To find the rate at which the data entry speed is changing, we need to find the derivative of the function representing his speed with respect to time (x).
The given equation for the data entry speed is:
S = 0.8x + 4, 0 ≤ x ≤ 100
Let's find the derivative of the speed function:
dS/dx = d/dx (0.8x + 4)
= 0.8
Therefore, the rate at which his speed is changing is 0.8 entries per minute.
Now, let's calculate the rate of change at the specified hours of training:
(a) When he has had 15 hours of training:
To find the rate of change at 15 hours, substitute 15 for x in the derivative:
dS/dx = 0.8
So, the rate at which his speed is changing at 15 hours of training is 0.8 entries per minute.
(b) When he has had 40 hours of training:
To find the rate of change at 40 hours, substitute 40 for x in the derivative:
dS/dx = 0.8
So, the rate at which his speed is changing at 40 hours of training is also 0.8 entries per minute.

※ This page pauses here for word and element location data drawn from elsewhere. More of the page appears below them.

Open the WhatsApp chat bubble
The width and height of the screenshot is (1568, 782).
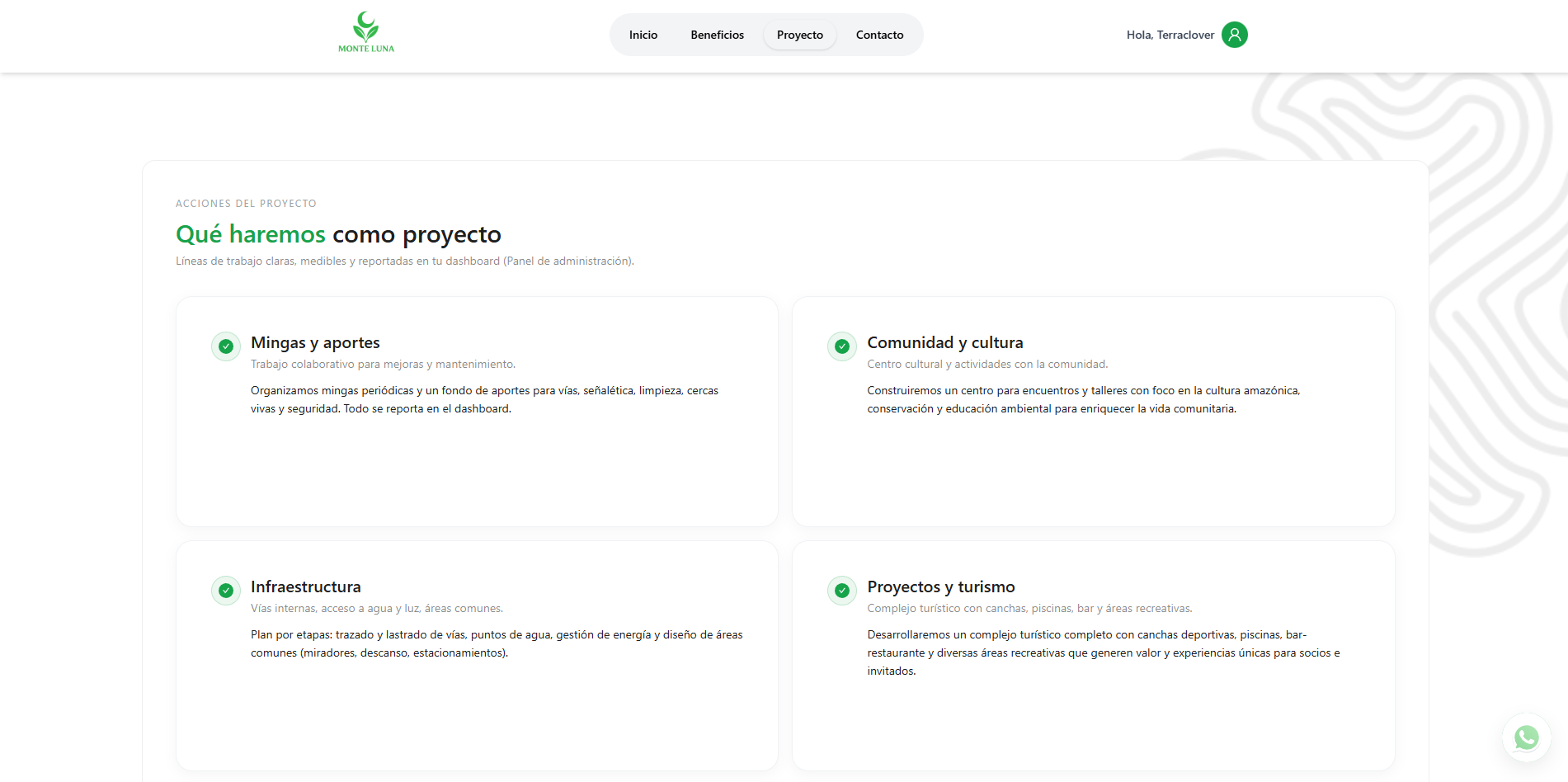pyautogui.click(x=1526, y=737)
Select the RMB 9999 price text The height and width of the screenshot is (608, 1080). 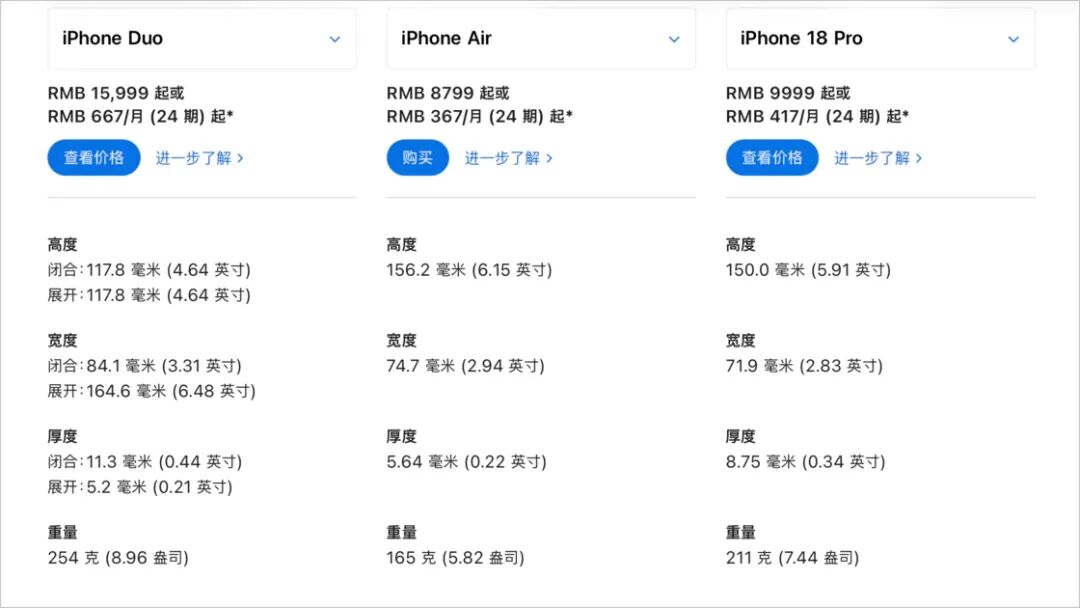pyautogui.click(x=769, y=93)
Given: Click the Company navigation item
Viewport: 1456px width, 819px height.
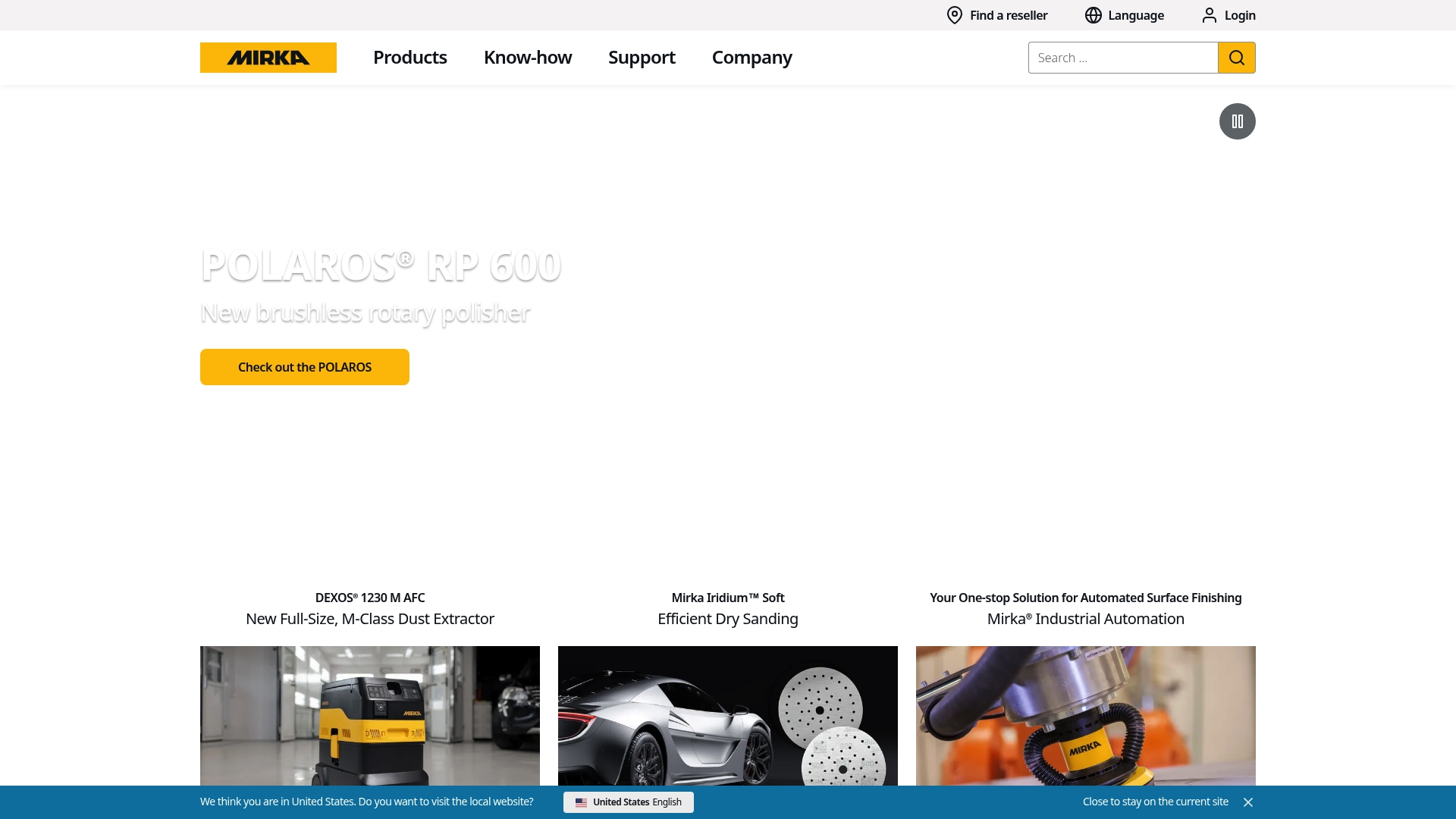Looking at the screenshot, I should (752, 57).
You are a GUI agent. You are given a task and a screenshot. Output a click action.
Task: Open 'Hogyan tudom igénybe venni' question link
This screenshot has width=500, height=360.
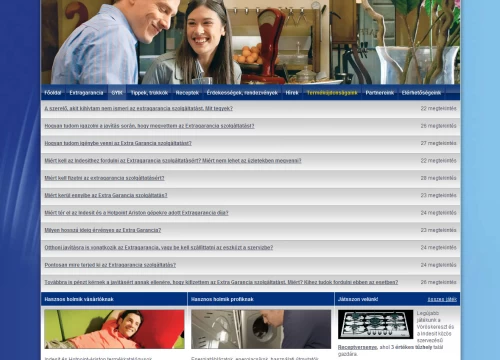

To find the rate at which the data entry speed is changing, we need to calculate the derivative of the given equation with respect to x.
The given equation is: S = 0.8x + 4
Taking the derivative of S with respect to x:
dS/dx = d/dx(0.8x + 4)
The derivative of a constant term (4) is zero, so we only need to differentiate the 0.8x term:
dS/dx = 0.8
Therefore, the rate at which the data entry speed is changing is constant and equal to 0.8.
Now, let's calculate the rate at two different points:
(a) When the trainee has had 15 hours of training:
Substitute x = 15 into the derivative equation:
Rate at 15 hours = dS/dx at x = 15 = 0.8
So, when the trainee has had 15 hours of training, the rate at which his speed is changing is 0.8 entries per minute.
(b) When the trainee has had 40 hours of training:
Substitute x = 40 into the derivative equation:
Rate at 40 hours = dS/dx at x = 40 = 0.8
So, when the trainee has had 40 hours of training, the rate at which his speed is changing is still 0.8 entries per minute.
Therefore, for both 15 and 40 hours of training, the rate at which the data entry speed is changing remains constant at 0.8 entries per minute.